GeForce Now Works Through Web Browsers Now, But Only On Chromebooks
The launch of GeForce Now on Chromebooks could be a glimpse into the future of the platform.
GeForce Now, Nvidia's own solution to game streaming, is launching on Chromebooks today. Unlike the service on Windows and Mac, however, Chromebook players will be able to access the service though a web browser, which might indicate where Nvidia hopes to go next.
Not only does Chromebook support open up GeForce Now to more players who potentially don't have the hardware to run games (Nvidia says 80% of Now users don't meet minimum specifications for games with the hardware they play on), but it also provides a glimpse into the future of the service. Chromebook players will be the first to access the service via a web browser, which could signal how Nvidia plans to move this service to other devices and operating systems in the future.
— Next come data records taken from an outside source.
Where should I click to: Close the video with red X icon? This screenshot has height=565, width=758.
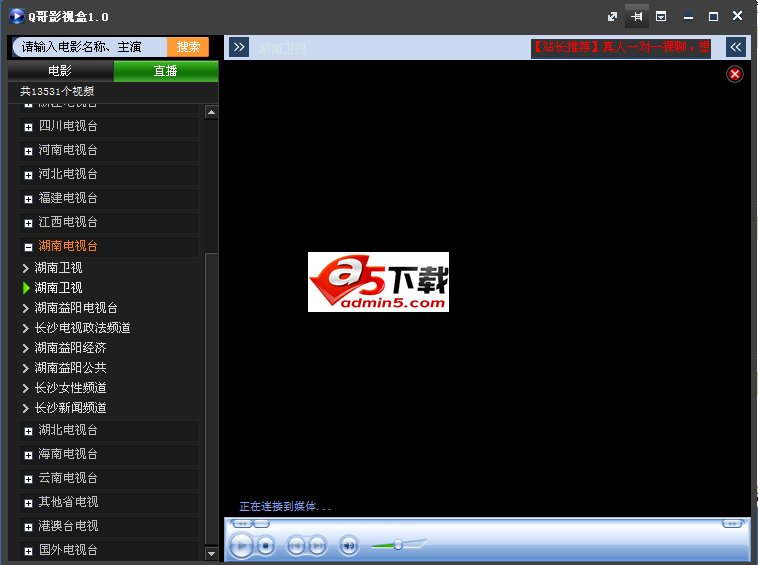click(x=735, y=74)
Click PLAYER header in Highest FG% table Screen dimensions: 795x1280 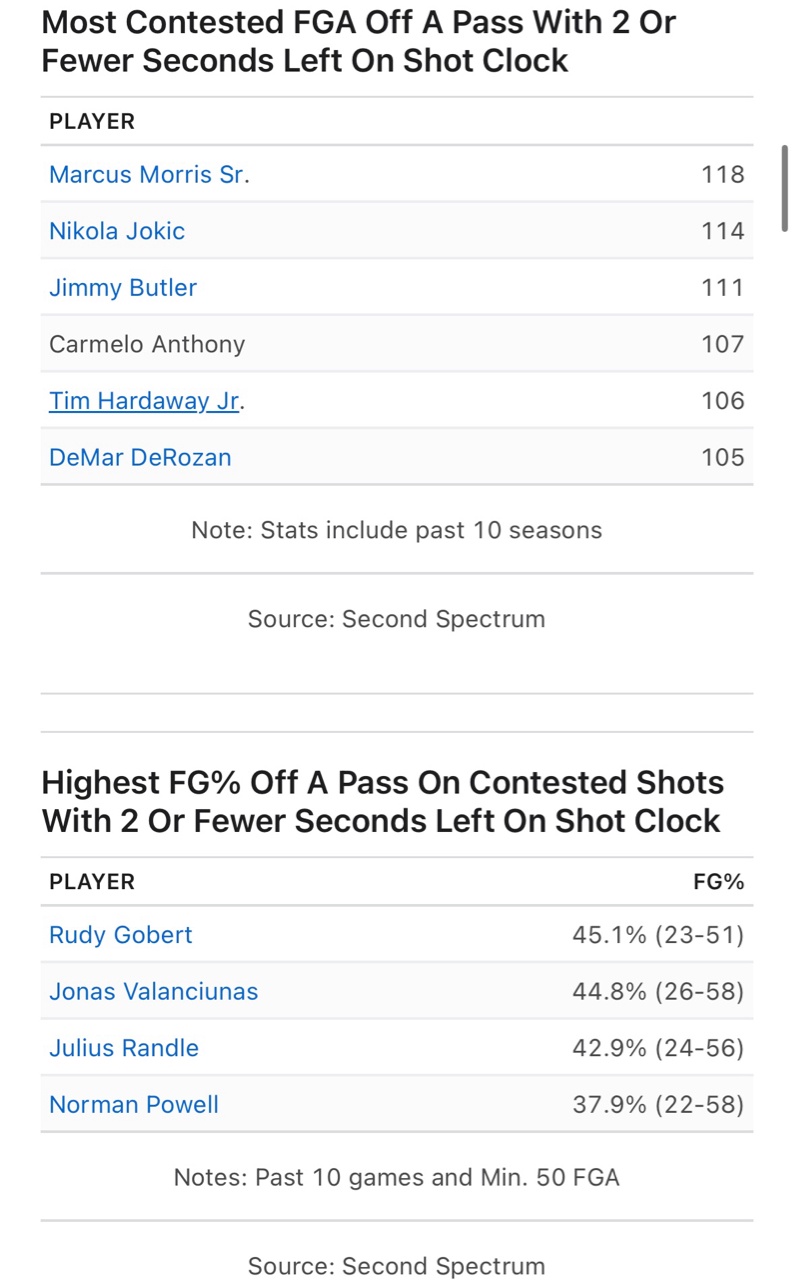92,881
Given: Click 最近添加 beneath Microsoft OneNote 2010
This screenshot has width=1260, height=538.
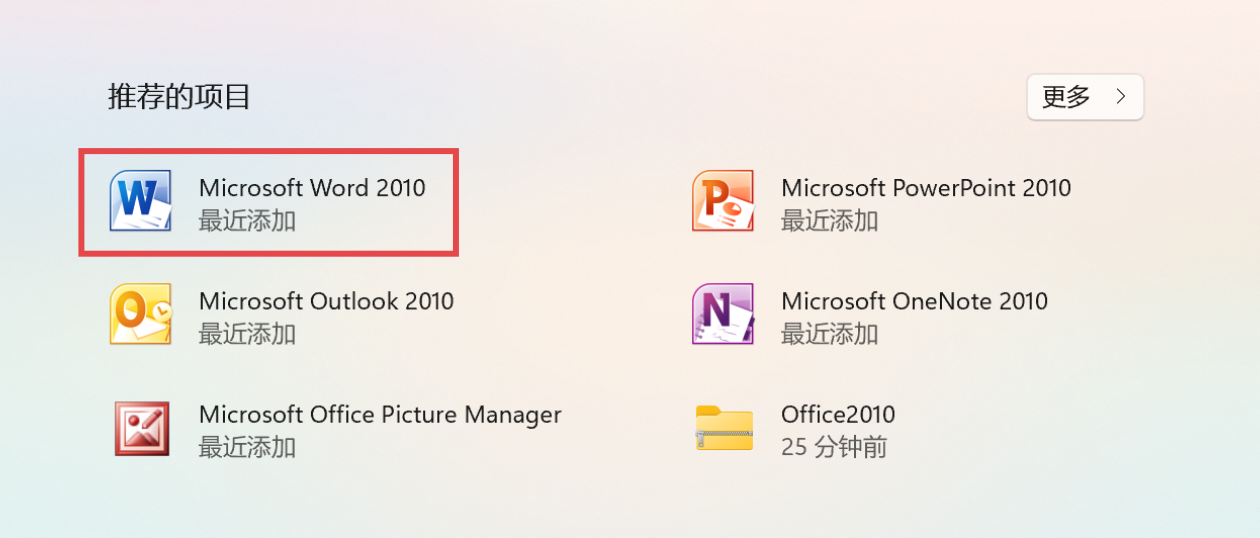Looking at the screenshot, I should [829, 334].
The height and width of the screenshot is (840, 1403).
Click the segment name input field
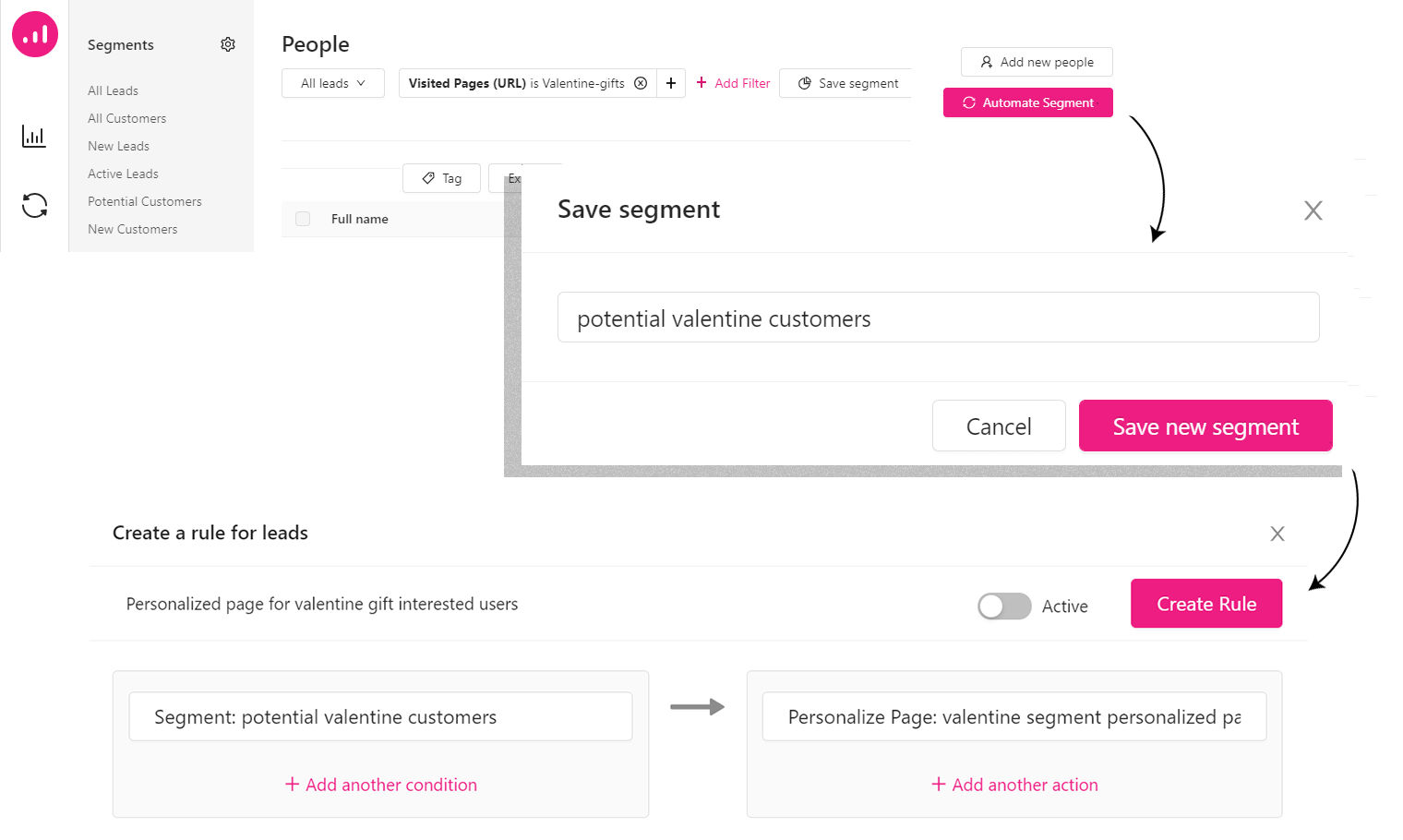938,317
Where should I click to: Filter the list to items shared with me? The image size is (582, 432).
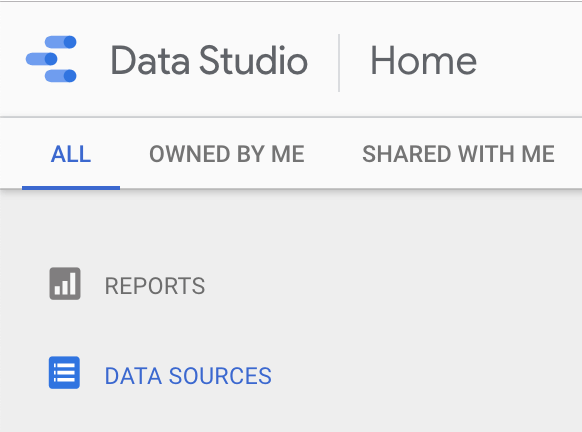(458, 154)
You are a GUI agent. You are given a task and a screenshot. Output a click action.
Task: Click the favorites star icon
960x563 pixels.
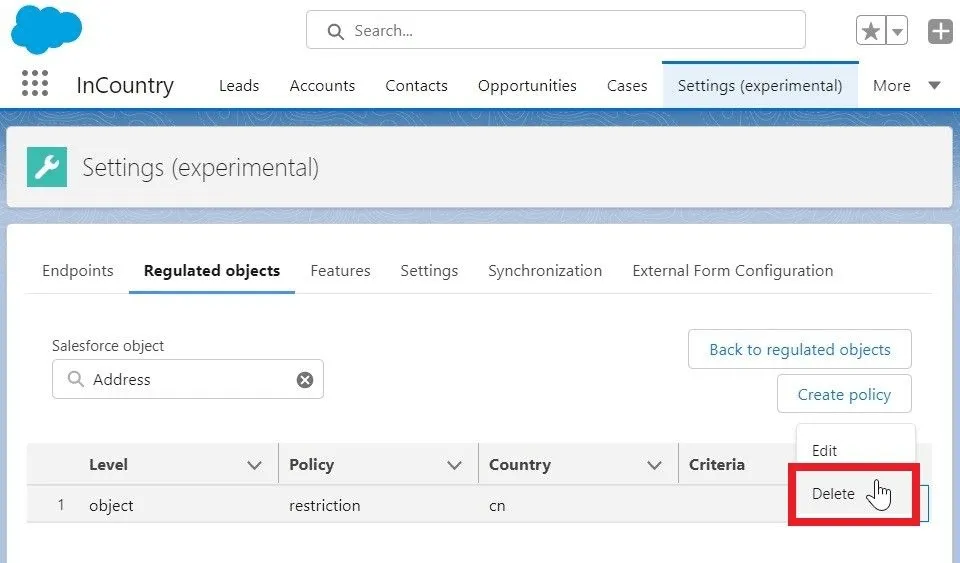tap(871, 31)
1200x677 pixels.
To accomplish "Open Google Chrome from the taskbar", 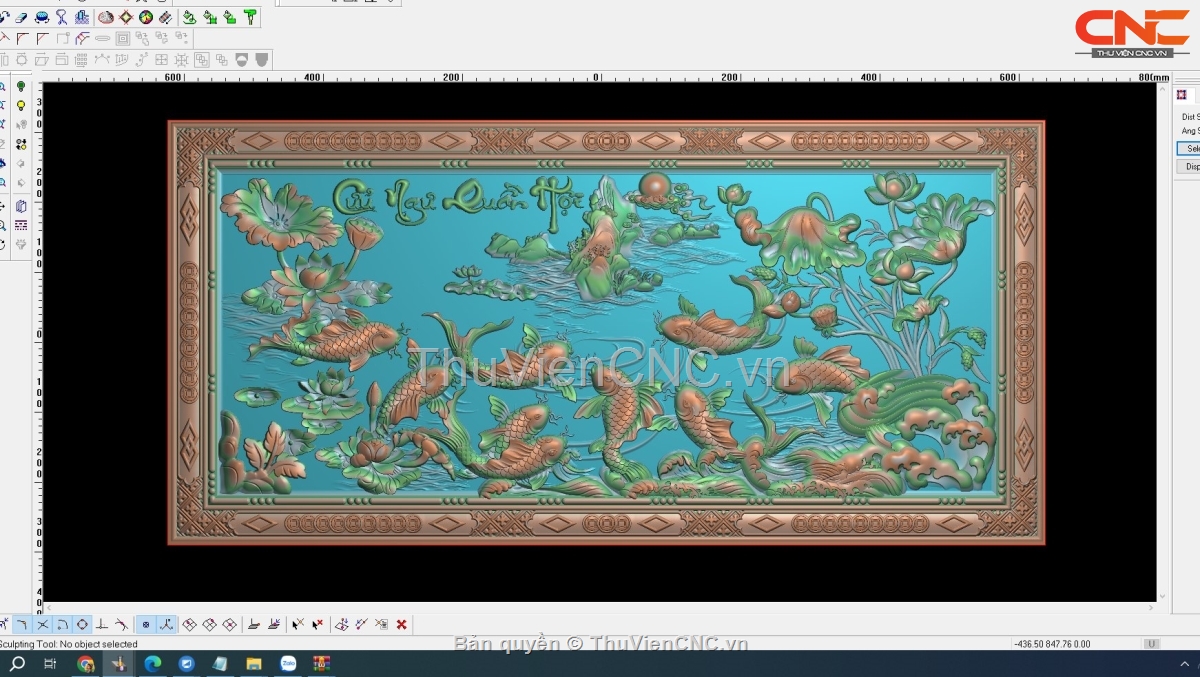I will click(86, 664).
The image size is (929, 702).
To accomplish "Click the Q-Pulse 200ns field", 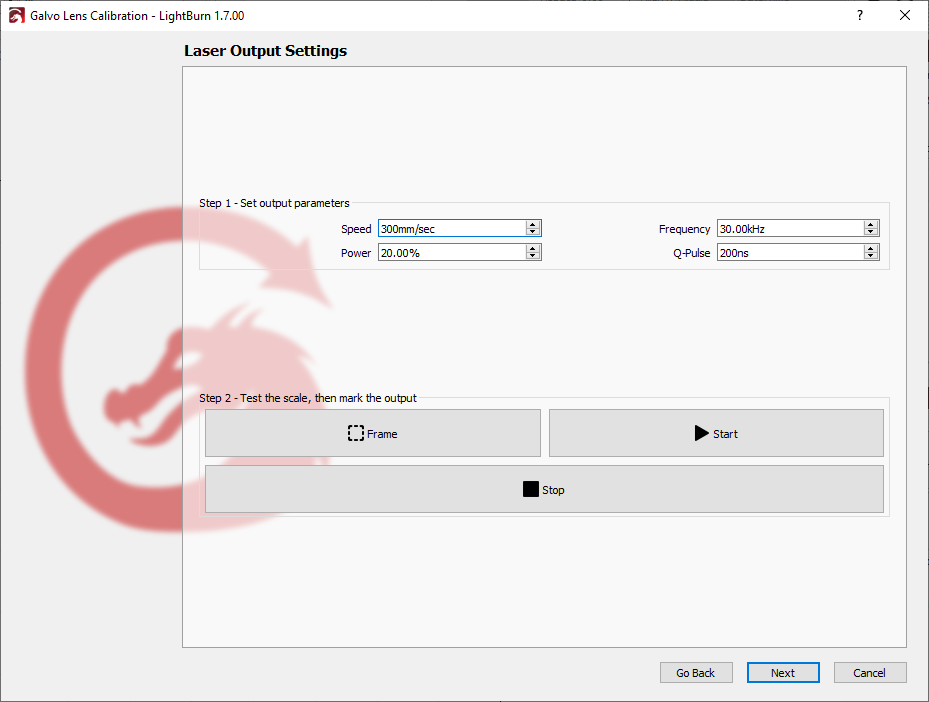I will point(789,253).
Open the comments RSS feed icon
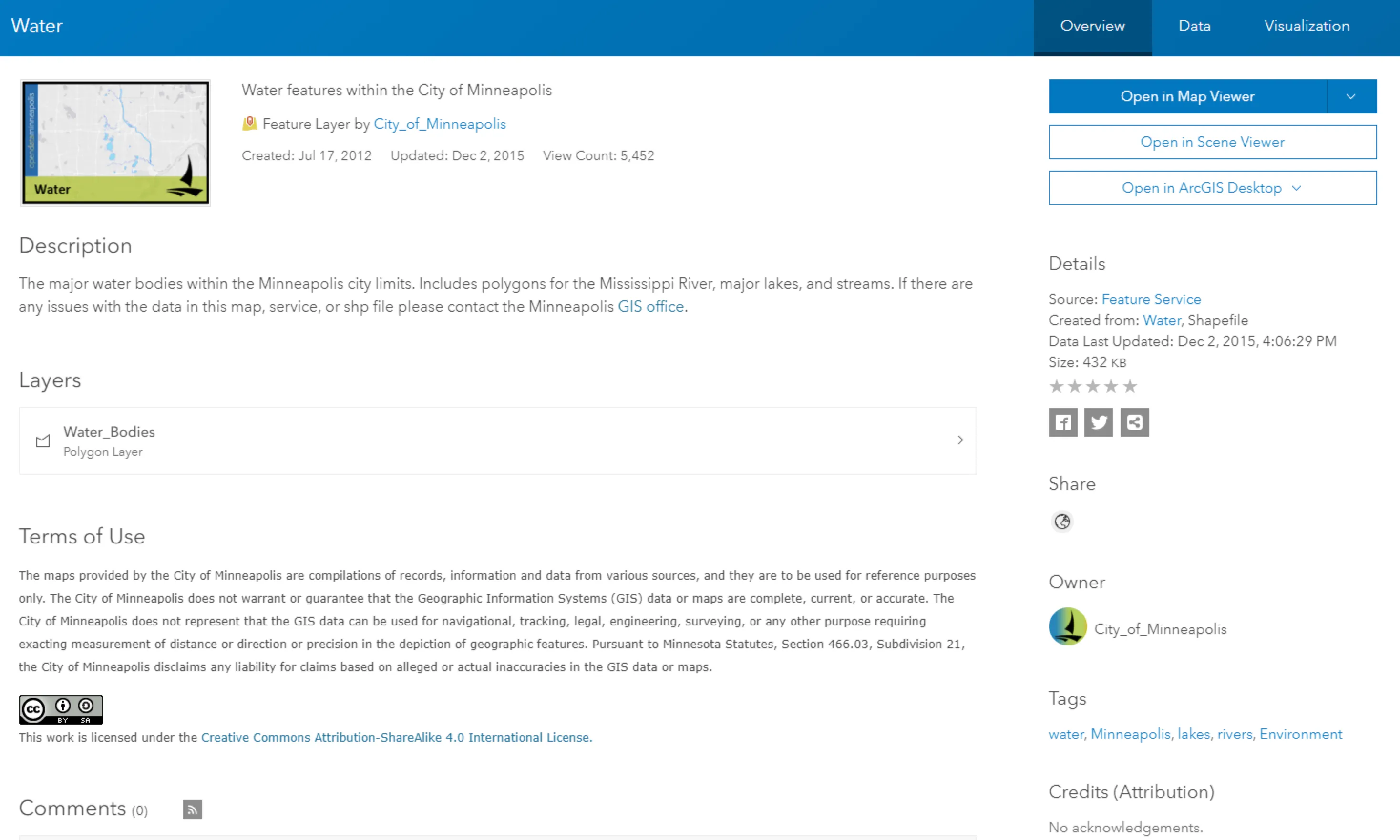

With the ongoing battles between Google and Microsoft with Apple regarding game streaming, having functionality work through a browser potentially could circumvent that, if Nvidia decides to pursue it.
Chromebook users will be able to sign up and subscribe to GeForce Now through this link, which will then give them access to stream any games they own. Unlike Google Stadia, GeForce Now only streams games you own on other platforms, such as Steam and the Epic Games Store. Publishers need to allow Nvidia to stream their games, but the GPU manufacturer charges nothing for the service.
Instead, it offers two tiers of subscriptions, depending on what hardware will power your games and how long you can play before needing to queue for space again. Both the free and $5 a month tiers max out at 1080p / 60 FPS but paying players will get access to ray tracing-capable hardware and priority when logging on. GeForce Now is available on Mac, Windows, Android, and now ChromeOS.